Many industrial systems rely on some form of “health” estimation to predict and to react suitably to malfunctions. To name a concrete example, in aircraft turboengines, anomalies need to be detected as soon as possible, preferably on the ground, in order to ensure safe and economical flight operations. It is in general a difficult question, however, how to estimate the health of a complex engineering system accurately and efficiently. In particular, over-reporting in a high-stress environment like an airplane cockpit may overload human operators.
The goal of this project is the development, theoretical analysis, and implementation of methods to estimate the health of engineering systems from sensor data in real-time and to make predictions about the health in the future. This will allow better prediction and hence avoidance of failure in complex machinery, and this shall improve the safety of the person and property.

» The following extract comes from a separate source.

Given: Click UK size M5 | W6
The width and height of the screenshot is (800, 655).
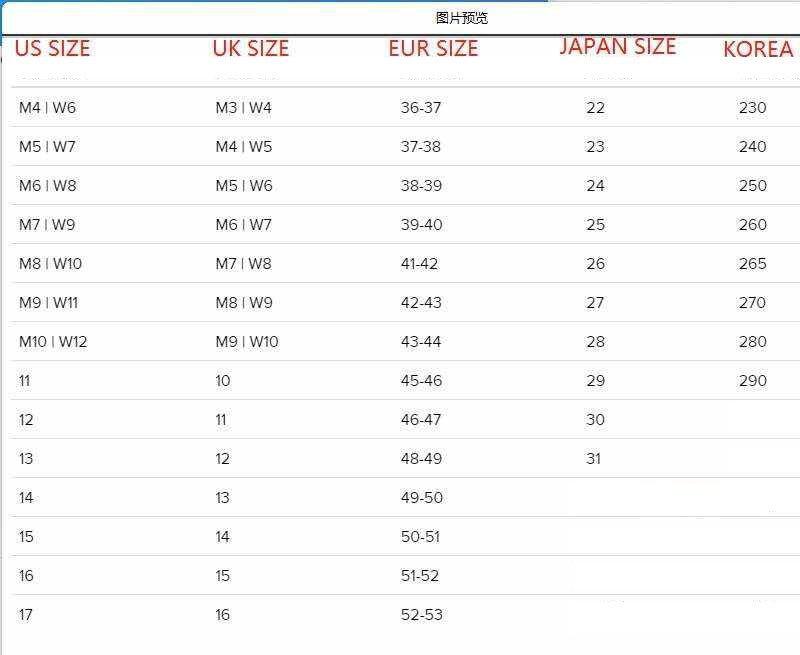Looking at the screenshot, I should 243,186.
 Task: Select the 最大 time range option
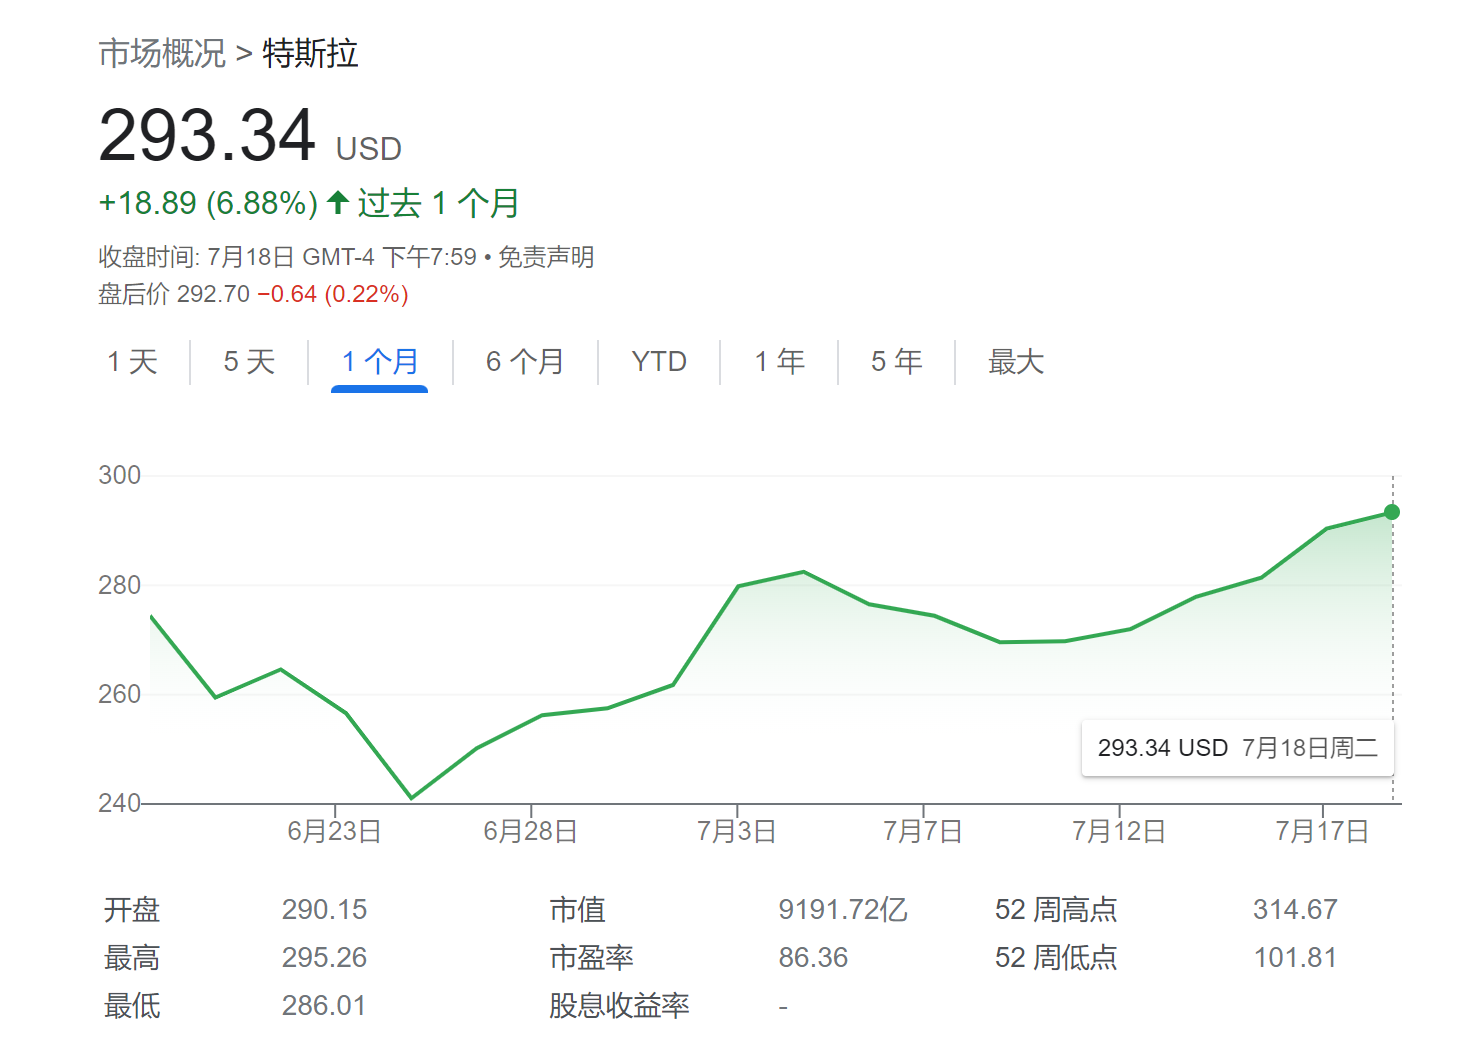click(x=1014, y=362)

The health of an engineering system is defined as the failure probability distribution over all points in time from the current time onwards. The estimation of this distribution poses many challenges of both theoretical and applied nature. For instance, a gradual change in health is the norm, rather than the exception, and traditional anomaly (changepoint) detection methods are often of little use. Another aspect is the selection of meaningful statistics of the future failure distribution to guide maintenance and inspection efforts in real-world systems. We will investigate idealised theoretical models and, concurrently, embark on an intense exchange of ideas with practitioners and applied statisticians to guide the theoretical investigations. While at least in the beginning the emphasis of the project is predominantly on the theoretical side, we will also implement any new algorithms and apply them to data from industry partners.